HILL AIR FORCE BASE -- A new Air Force investigation has found that the engine failure that caused a Hill Air Force Base F-16 to crash last spring likely could not have been detected by maintenance workers -- a finding that is contrary to the initial crash report.
On May 4, 2012, a F-16C Falcon crashed in the northern part of the Utah Test and Training Range about 70 miles west of Ogden, about an hour after takeoff when it lost engine thrust.
The pilot, who was participating in a routine readiness-training session, safely ejected after steering the plane away from nearby mountains and the Great Salt Lake. The jet was destroyed and the Air Force valued the loss at nearly $24 million.
The pilot and the jet were assigned to the 421st Fighter Squadron at Hill. Nobody was injured in the accident and no other damage was reported.
The initial accident investigation report was completed in early September by the Air Combat Command at Joint Base Langley-Eustis in Virginia.

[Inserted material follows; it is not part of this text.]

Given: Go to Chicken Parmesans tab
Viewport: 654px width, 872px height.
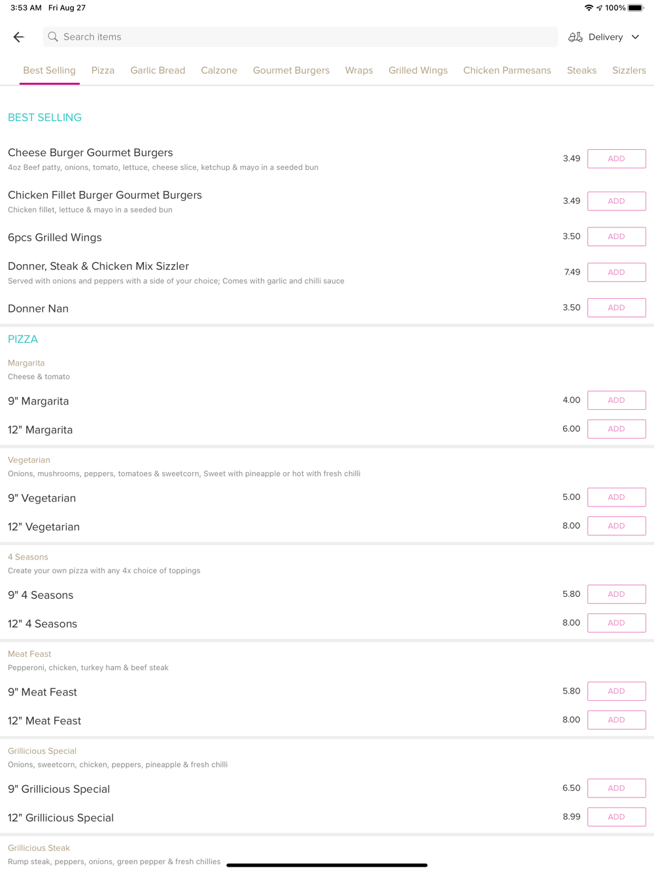Looking at the screenshot, I should 507,71.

That investigation said failure of the number 17 blade in the first stage fan of the engine caused the mishap. Cracking along the surface and eight years of operating fatigue contributed to the structural failure. As a result, the blade broke free from its supporting structure and caused catastrophic damage to the engine fan, compressor and turbines.
The initial report also said that the blade's surface inconsistency should have been detected during the inspection when it was installed in April 2004.

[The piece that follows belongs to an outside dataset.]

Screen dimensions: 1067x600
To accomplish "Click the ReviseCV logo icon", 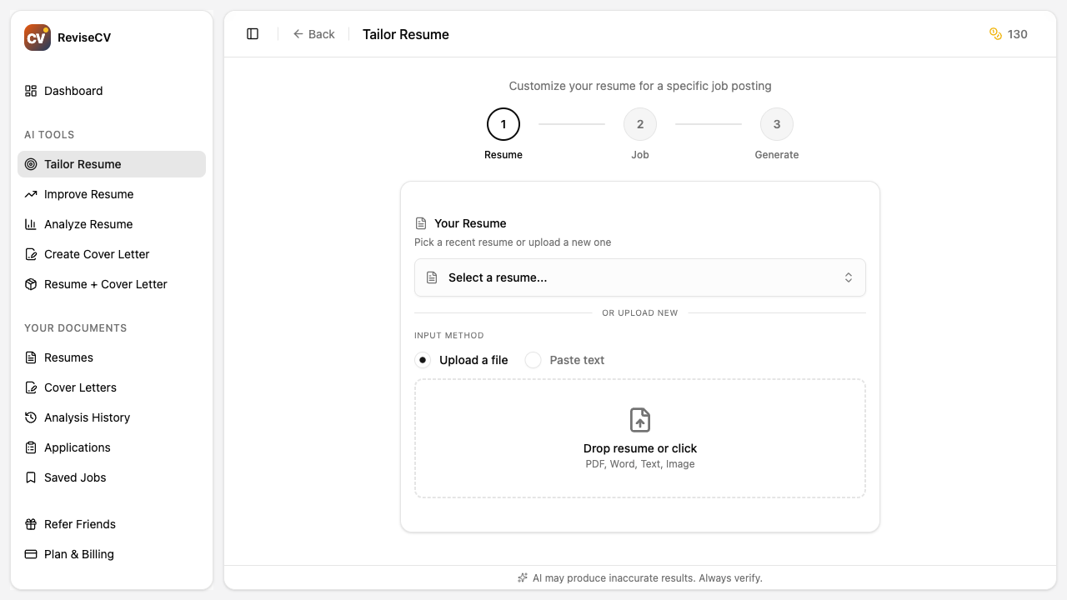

But the investigation was recently reopened after ACC Vice Commander Lt. Gen. William J. Rew requested it, questioning the report's findings that the problem should have been discovered during routine maintenance.
In an addendum to the initial report, released by the ACC, the Air Force states that "The ability to detect (the blade's surface inconsistency) was limited due to lubricants applied during transfer and machining. Additionally, procedures did not require an inspection, and feature-by-feature inspections were not typically completed for new blades arriving from the manufacturer."
An overall inspection occurred at Tinker Air Force Base in Oklahoma during fan assembly buildup. The report says that after the initial blade installation there was no scheduled inspection or maintenance that could have resulted in the anomaly being discovered. The blade was never removed after 2004.